What you need to do>
Identify and copy every line of the listing below that contains the string "pyautogui", matching case exactly.

Source material>
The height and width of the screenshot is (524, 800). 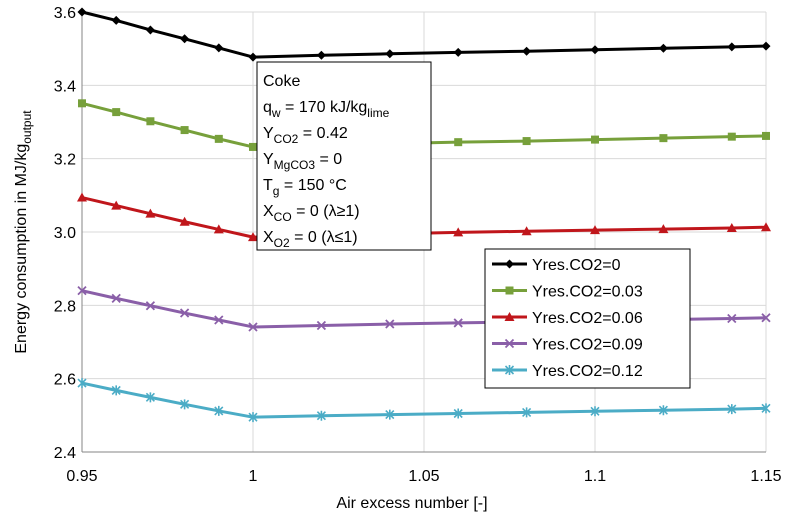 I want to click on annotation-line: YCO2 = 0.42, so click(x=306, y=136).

==

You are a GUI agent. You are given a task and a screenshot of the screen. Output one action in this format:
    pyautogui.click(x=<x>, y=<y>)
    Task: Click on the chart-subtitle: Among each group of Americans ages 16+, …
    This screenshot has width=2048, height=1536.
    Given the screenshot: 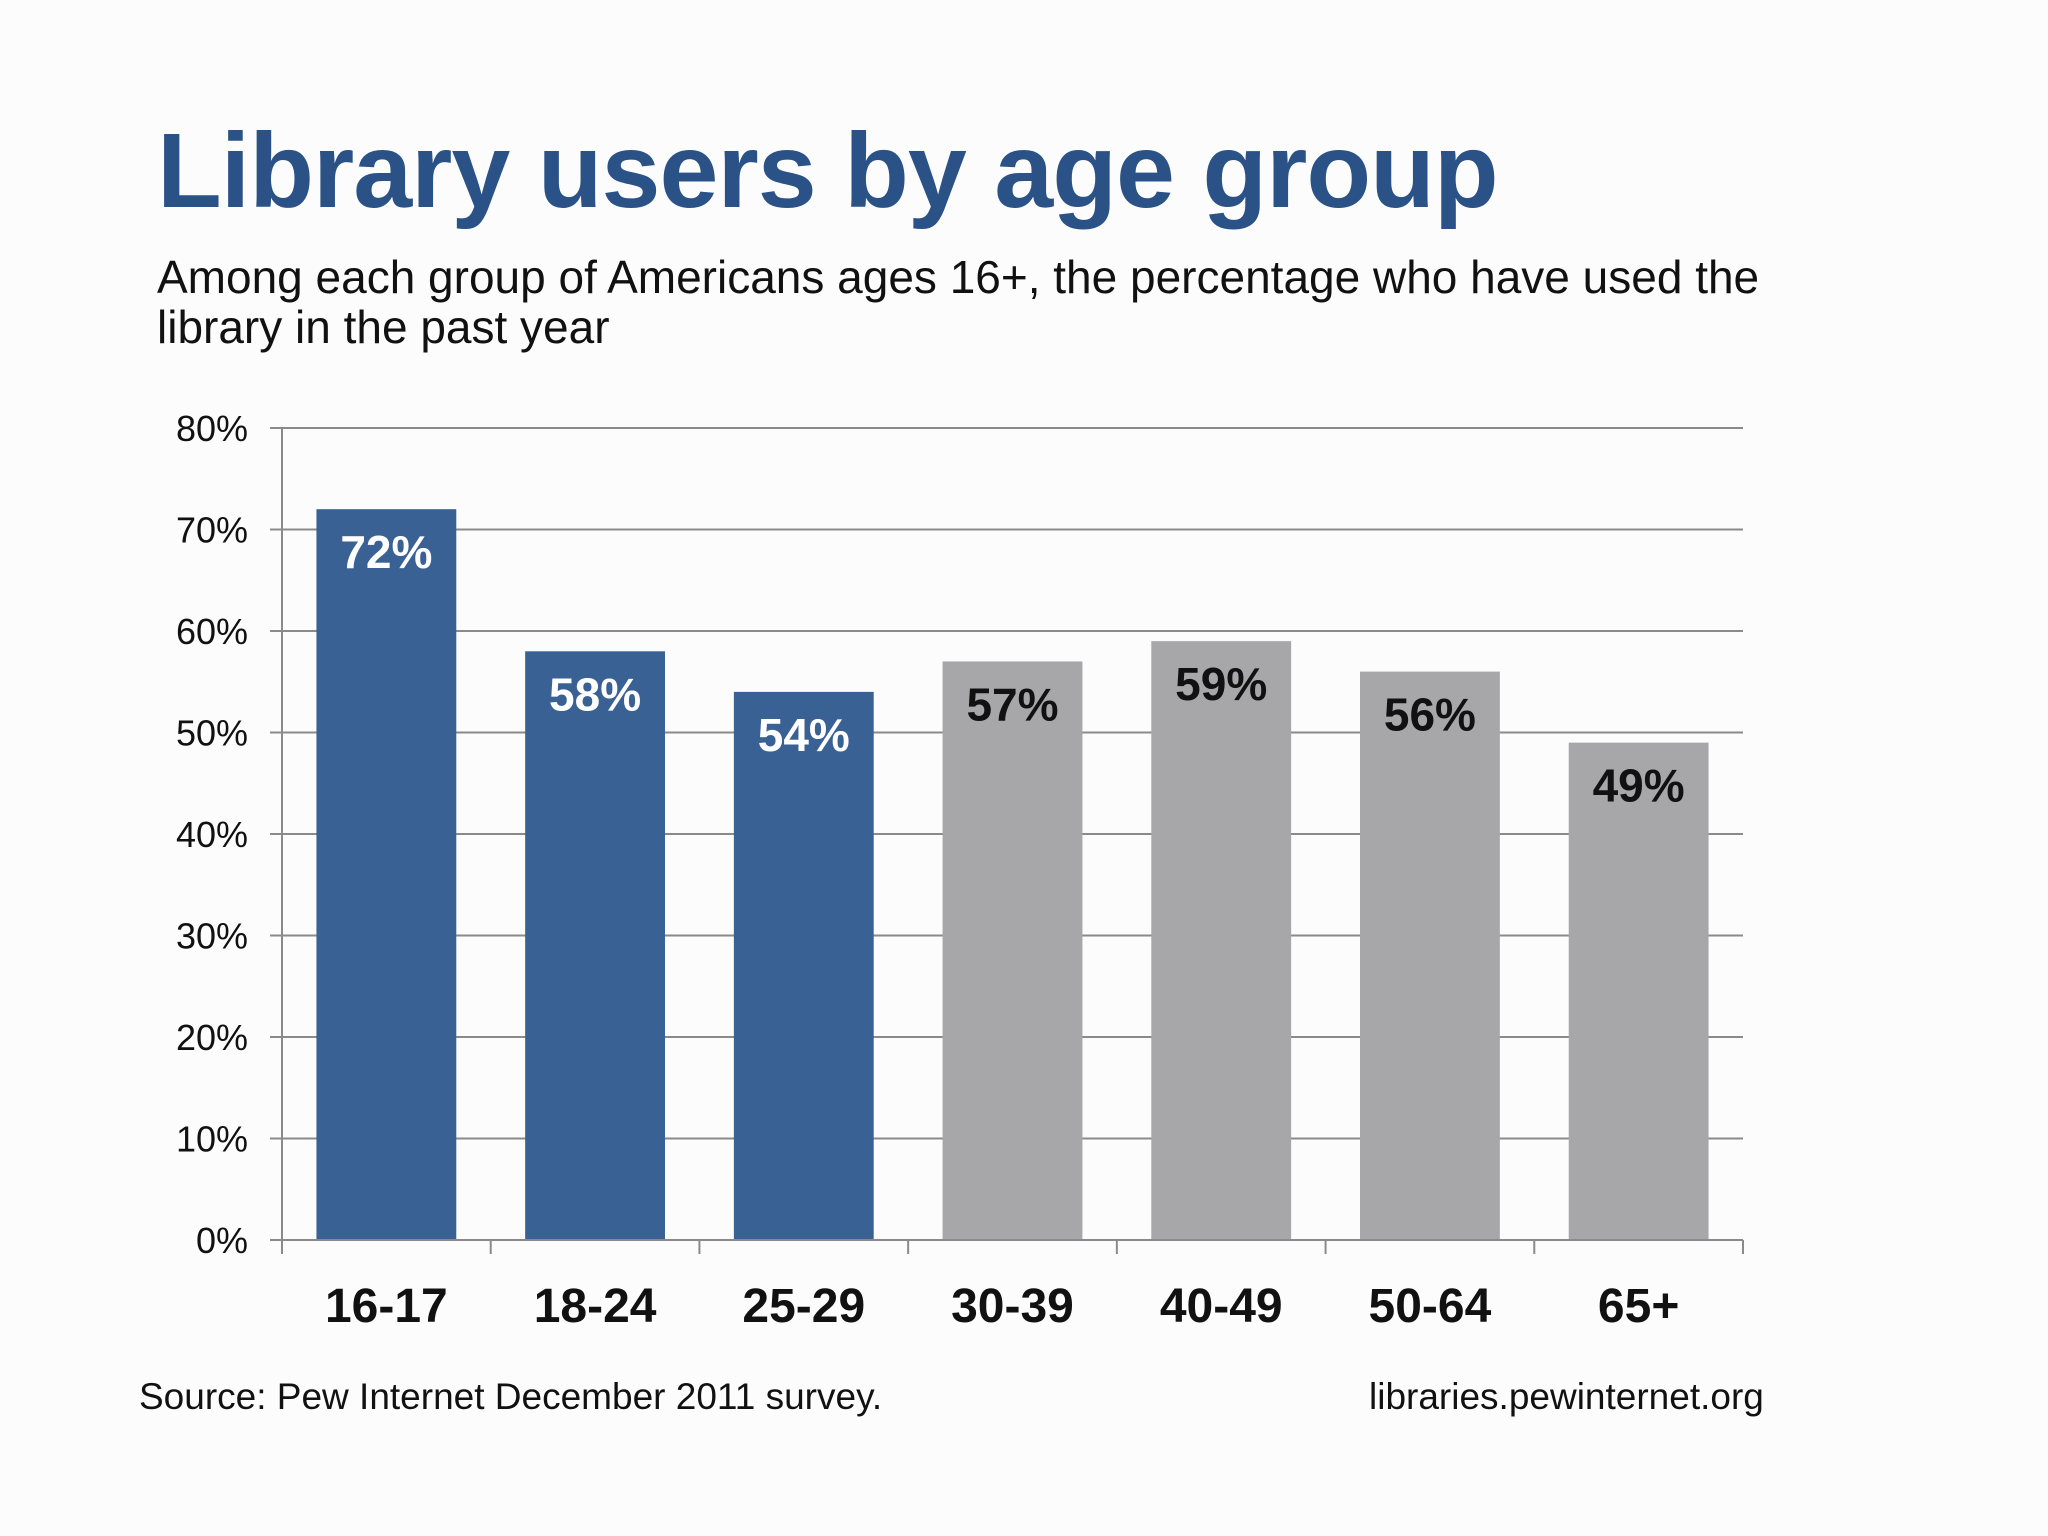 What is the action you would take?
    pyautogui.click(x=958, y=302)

==

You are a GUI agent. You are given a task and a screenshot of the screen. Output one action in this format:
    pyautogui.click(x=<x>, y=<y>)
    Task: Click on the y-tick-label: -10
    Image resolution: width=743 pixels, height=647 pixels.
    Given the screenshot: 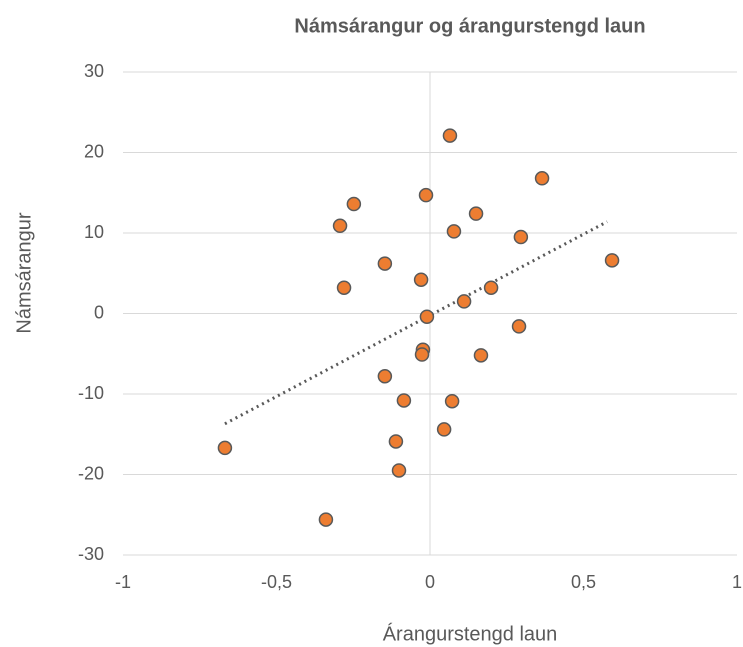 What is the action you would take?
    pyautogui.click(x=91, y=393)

Exercise answer>
    pyautogui.click(x=<x>, y=<y>)
    pyautogui.click(x=958, y=302)
    pyautogui.click(x=<x>, y=<y>)
    pyautogui.click(x=91, y=393)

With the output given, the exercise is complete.